§ Stored data
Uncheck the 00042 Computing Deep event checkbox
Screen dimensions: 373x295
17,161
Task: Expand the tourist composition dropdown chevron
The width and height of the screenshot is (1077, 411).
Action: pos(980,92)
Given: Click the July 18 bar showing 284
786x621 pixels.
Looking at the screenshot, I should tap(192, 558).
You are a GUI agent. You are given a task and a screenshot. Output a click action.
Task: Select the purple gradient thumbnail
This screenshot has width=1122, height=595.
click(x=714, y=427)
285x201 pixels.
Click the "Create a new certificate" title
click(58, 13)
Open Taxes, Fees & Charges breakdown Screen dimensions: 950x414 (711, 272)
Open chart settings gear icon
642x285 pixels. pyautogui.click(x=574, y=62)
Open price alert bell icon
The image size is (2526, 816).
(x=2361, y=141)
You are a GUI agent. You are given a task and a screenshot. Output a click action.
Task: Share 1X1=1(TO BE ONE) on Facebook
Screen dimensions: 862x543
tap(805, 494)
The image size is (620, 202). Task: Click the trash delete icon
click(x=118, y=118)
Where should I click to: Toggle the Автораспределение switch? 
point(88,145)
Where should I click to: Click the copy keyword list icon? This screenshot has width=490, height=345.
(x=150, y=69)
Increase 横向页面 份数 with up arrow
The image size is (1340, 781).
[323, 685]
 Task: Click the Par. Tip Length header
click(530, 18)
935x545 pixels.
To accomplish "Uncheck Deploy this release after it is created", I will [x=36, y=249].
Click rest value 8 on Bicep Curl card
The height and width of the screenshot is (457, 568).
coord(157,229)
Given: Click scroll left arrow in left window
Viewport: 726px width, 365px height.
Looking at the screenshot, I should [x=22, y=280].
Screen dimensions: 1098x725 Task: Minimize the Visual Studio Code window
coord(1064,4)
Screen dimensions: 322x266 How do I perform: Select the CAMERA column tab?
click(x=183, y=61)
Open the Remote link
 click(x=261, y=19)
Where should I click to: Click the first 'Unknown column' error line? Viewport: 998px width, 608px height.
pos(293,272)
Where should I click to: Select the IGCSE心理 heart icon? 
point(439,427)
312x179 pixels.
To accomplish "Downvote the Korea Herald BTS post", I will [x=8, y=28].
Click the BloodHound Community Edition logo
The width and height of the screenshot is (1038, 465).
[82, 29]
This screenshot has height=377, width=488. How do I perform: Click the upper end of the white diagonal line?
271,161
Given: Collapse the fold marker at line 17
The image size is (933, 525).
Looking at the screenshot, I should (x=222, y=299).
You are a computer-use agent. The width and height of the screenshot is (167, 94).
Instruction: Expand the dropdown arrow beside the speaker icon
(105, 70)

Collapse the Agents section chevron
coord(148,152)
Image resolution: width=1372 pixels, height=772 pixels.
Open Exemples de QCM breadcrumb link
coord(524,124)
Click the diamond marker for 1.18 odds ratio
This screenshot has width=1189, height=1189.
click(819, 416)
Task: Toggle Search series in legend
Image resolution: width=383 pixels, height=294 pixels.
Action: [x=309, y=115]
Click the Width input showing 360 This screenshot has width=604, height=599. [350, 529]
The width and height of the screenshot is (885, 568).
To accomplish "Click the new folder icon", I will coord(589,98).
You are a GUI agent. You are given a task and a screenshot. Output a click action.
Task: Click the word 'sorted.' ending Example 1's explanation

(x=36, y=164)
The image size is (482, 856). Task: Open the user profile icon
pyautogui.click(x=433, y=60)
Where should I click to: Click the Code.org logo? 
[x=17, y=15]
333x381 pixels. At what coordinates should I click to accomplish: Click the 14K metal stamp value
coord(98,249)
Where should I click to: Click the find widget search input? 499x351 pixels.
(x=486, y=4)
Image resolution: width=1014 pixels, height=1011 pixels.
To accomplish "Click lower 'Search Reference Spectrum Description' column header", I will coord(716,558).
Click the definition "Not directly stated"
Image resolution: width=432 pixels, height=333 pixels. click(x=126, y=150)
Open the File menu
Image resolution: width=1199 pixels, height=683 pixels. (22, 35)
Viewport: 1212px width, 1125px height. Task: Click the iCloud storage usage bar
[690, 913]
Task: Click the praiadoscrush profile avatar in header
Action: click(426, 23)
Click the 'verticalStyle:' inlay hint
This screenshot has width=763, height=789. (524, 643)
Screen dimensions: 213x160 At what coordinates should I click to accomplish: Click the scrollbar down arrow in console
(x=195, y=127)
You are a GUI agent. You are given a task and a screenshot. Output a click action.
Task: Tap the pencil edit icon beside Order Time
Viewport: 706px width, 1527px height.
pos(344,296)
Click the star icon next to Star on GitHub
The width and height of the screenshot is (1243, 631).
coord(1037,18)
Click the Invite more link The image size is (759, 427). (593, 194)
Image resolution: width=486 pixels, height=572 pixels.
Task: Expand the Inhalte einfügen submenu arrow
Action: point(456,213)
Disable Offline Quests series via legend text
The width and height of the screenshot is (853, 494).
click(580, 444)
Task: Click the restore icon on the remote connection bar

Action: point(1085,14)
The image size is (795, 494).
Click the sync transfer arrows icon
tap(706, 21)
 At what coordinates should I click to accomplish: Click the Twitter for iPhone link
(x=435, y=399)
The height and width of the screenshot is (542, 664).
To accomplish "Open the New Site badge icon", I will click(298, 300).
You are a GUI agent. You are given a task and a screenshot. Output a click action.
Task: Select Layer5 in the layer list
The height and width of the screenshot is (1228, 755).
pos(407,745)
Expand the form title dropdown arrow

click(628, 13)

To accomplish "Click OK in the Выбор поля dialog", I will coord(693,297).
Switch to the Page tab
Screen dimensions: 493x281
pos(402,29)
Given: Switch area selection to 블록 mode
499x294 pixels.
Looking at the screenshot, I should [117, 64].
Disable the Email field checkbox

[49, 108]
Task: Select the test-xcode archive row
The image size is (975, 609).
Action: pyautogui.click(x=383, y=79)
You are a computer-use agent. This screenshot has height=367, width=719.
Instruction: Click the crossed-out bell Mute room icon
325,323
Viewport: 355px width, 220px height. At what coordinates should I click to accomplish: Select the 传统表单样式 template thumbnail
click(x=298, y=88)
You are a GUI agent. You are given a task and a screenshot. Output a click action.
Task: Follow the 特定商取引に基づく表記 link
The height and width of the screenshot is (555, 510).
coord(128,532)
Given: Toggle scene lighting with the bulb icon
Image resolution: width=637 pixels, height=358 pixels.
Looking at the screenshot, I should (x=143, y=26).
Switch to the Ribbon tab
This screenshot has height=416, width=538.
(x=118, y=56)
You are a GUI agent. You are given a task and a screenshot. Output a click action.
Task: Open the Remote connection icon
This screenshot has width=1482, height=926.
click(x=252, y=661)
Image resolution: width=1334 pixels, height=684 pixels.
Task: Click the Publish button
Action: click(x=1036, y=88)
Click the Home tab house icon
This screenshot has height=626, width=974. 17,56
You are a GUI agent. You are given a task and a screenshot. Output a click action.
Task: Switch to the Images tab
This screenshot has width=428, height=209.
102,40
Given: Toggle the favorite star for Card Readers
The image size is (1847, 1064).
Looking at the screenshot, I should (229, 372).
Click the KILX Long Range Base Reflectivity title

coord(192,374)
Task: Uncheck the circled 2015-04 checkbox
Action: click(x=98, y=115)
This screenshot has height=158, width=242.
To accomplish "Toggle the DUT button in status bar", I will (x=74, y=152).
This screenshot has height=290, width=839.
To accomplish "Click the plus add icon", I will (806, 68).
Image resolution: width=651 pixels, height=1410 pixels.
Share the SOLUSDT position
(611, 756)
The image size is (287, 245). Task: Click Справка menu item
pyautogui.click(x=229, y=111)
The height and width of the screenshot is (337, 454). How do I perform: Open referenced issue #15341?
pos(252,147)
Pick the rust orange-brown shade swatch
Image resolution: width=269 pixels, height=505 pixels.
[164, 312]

§ Short exercise
Transcribe every line of the items above exactly, without any changes.

§ Correct answer
Uncheck the 00042 Computing Deep event checkbox
Screen dimensions: 373x295
17,161
Task: Expand the tourist composition dropdown chevron
The width and height of the screenshot is (1077, 411).
Action: pos(980,92)
Given: Click the July 18 bar showing 284
786x621 pixels.
Looking at the screenshot, I should tap(192, 558).
You are a GUI agent. You are given a task and a screenshot. Output a click action.
Task: Select the purple gradient thumbnail
This screenshot has width=1122, height=595.
click(x=714, y=427)
285x201 pixels.
Click the "Create a new certificate" title
click(58, 13)
Open Taxes, Fees & Charges breakdown Screen dimensions: 950x414 (711, 272)
Open chart settings gear icon
642x285 pixels. pyautogui.click(x=574, y=62)
Open price alert bell icon
The image size is (2526, 816).
(x=2361, y=141)
You are a GUI agent. You are given a task and a screenshot. Output a click action.
Task: Share 1X1=1(TO BE ONE) on Facebook
Screen dimensions: 862x543
tap(805, 494)
The image size is (620, 202). Task: Click the trash delete icon
click(x=118, y=118)
Where should I click to: Toggle the Автораспределение switch? 
point(88,145)
Where should I click to: Click the copy keyword list icon? This screenshot has width=490, height=345.
(x=150, y=69)
Increase 横向页面 份数 with up arrow
The image size is (1340, 781).
[323, 685]
 Task: Click the Par. Tip Length header
click(530, 18)
935x545 pixels.
To accomplish "Uncheck Deploy this release after it is created", I will [x=36, y=249].
Click rest value 8 on Bicep Curl card
The height and width of the screenshot is (457, 568).
coord(157,229)
Given: Click scroll left arrow in left window
Viewport: 726px width, 365px height.
Looking at the screenshot, I should [x=22, y=280].
Screen dimensions: 1098x725 Task: Minimize the Visual Studio Code window
coord(1064,4)
Screen dimensions: 322x266 How do I perform: Select the CAMERA column tab?
click(x=183, y=61)
Open the Remote link
 click(x=261, y=19)
Where should I click to: Click the first 'Unknown column' error line? Viewport: 998px width, 608px height.
pos(293,272)
Where should I click to: Select the IGCSE心理 heart icon? 
point(439,427)
312x179 pixels.
To accomplish "Downvote the Korea Herald BTS post", I will [x=8, y=28].
Click the BloodHound Community Edition logo
The width and height of the screenshot is (1038, 465).
[82, 29]
This screenshot has height=377, width=488. How do I perform: Click the upper end of the white diagonal line?
271,161
Given: Collapse the fold marker at line 17
The image size is (933, 525).
Looking at the screenshot, I should (x=222, y=299).
You are a computer-use agent. The width and height of the screenshot is (167, 94).
Instruction: Expand the dropdown arrow beside the speaker icon
(105, 70)

Collapse the Agents section chevron
coord(148,152)
Image resolution: width=1372 pixels, height=772 pixels.
Open Exemples de QCM breadcrumb link
coord(524,124)
Click the diamond marker for 1.18 odds ratio
This screenshot has width=1189, height=1189.
click(819, 416)
Task: Toggle Search series in legend
Image resolution: width=383 pixels, height=294 pixels.
Action: [x=309, y=115]
Click the Width input showing 360 This screenshot has width=604, height=599. [350, 529]
The width and height of the screenshot is (885, 568).
To accomplish "Click the new folder icon", I will coord(589,98).
You are a GUI agent. You are given a task and a screenshot. Output a click action.
Task: Click the word 'sorted.' ending Example 1's explanation

(x=36, y=164)
The image size is (482, 856). Task: Open the user profile icon
pyautogui.click(x=433, y=60)
Where should I click to: Click the Code.org logo? 
[x=17, y=15]
333x381 pixels. At what coordinates should I click to accomplish: Click the 14K metal stamp value
coord(98,249)
Where should I click to: Click the find widget search input? 499x351 pixels.
(x=486, y=4)
Image resolution: width=1014 pixels, height=1011 pixels.
To accomplish "Click lower 'Search Reference Spectrum Description' column header", I will coord(716,558).
Click the definition "Not directly stated"
Image resolution: width=432 pixels, height=333 pixels. click(x=126, y=150)
Open the File menu
Image resolution: width=1199 pixels, height=683 pixels. (22, 35)
Viewport: 1212px width, 1125px height. Task: Click the iCloud storage usage bar
[690, 913]
Task: Click the praiadoscrush profile avatar in header
Action: click(426, 23)
Click the 'verticalStyle:' inlay hint
This screenshot has width=763, height=789. (524, 643)
Screen dimensions: 213x160 At what coordinates should I click to accomplish: Click the scrollbar down arrow in console
(x=195, y=127)
You are a GUI agent. You are given a task and a screenshot. Output a click action.
Task: Tap the pencil edit icon beside Order Time
Viewport: 706px width, 1527px height.
pos(344,296)
Click the star icon next to Star on GitHub
The width and height of the screenshot is (1243, 631).
coord(1037,18)
Click the Invite more link The image size is (759, 427). (593, 194)
Image resolution: width=486 pixels, height=572 pixels.
Task: Expand the Inhalte einfügen submenu arrow
Action: point(456,213)
Disable Offline Quests series via legend text
The width and height of the screenshot is (853, 494).
click(580, 444)
Task: Click the restore icon on the remote connection bar

Action: point(1085,14)
The image size is (795, 494).
Click the sync transfer arrows icon
tap(706, 21)
 At what coordinates should I click to accomplish: Click the Twitter for iPhone link
(x=435, y=399)
The height and width of the screenshot is (542, 664).
To accomplish "Open the New Site badge icon", I will click(298, 300).
You are a GUI agent. You are given a task and a screenshot. Output a click action.
Task: Select Layer5 in the layer list
The height and width of the screenshot is (1228, 755).
pos(407,745)
Expand the form title dropdown arrow

click(628, 13)

To accomplish "Click OK in the Выбор поля dialog", I will coord(693,297).
Switch to the Page tab
Screen dimensions: 493x281
pos(402,29)
Given: Switch area selection to 블록 mode
499x294 pixels.
Looking at the screenshot, I should [117, 64].
Disable the Email field checkbox

[49, 108]
Task: Select the test-xcode archive row
The image size is (975, 609).
Action: pyautogui.click(x=383, y=79)
You are a computer-use agent. This screenshot has height=367, width=719.
Instruction: Click the crossed-out bell Mute room icon
325,323
Viewport: 355px width, 220px height. At what coordinates should I click to accomplish: Select the 传统表单样式 template thumbnail
click(x=298, y=88)
You are a GUI agent. You are given a task and a screenshot. Output a click action.
Task: Follow the 特定商取引に基づく表記 link
The height and width of the screenshot is (555, 510).
coord(128,532)
Given: Toggle scene lighting with the bulb icon
Image resolution: width=637 pixels, height=358 pixels.
Looking at the screenshot, I should (x=143, y=26).
Switch to the Ribbon tab
This screenshot has height=416, width=538.
(x=118, y=56)
You are a GUI agent. You are given a task and a screenshot. Output a click action.
Task: Open the Remote connection icon
This screenshot has width=1482, height=926.
click(x=252, y=661)
Image resolution: width=1334 pixels, height=684 pixels.
Task: Click the Publish button
Action: click(x=1036, y=88)
Click the Home tab house icon
This screenshot has height=626, width=974. 17,56
You are a GUI agent. You are given a task and a screenshot. Output a click action.
Task: Switch to the Images tab
This screenshot has width=428, height=209.
102,40
Given: Toggle the favorite star for Card Readers
The image size is (1847, 1064).
Looking at the screenshot, I should (229, 372).
Click the KILX Long Range Base Reflectivity title

coord(192,374)
Task: Uncheck the circled 2015-04 checkbox
Action: click(x=98, y=115)
This screenshot has height=158, width=242.
To accomplish "Toggle the DUT button in status bar", I will (x=74, y=152).
This screenshot has height=290, width=839.
To accomplish "Click the plus add icon", I will (806, 68).
Image resolution: width=651 pixels, height=1410 pixels.
Share the SOLUSDT position
(611, 756)
The image size is (287, 245). Task: Click Справка menu item
pyautogui.click(x=229, y=111)
The height and width of the screenshot is (337, 454). How do I perform: Open referenced issue #15341?
pos(252,147)
Pick the rust orange-brown shade swatch
Image resolution: width=269 pixels, height=505 pixels.
[164, 312]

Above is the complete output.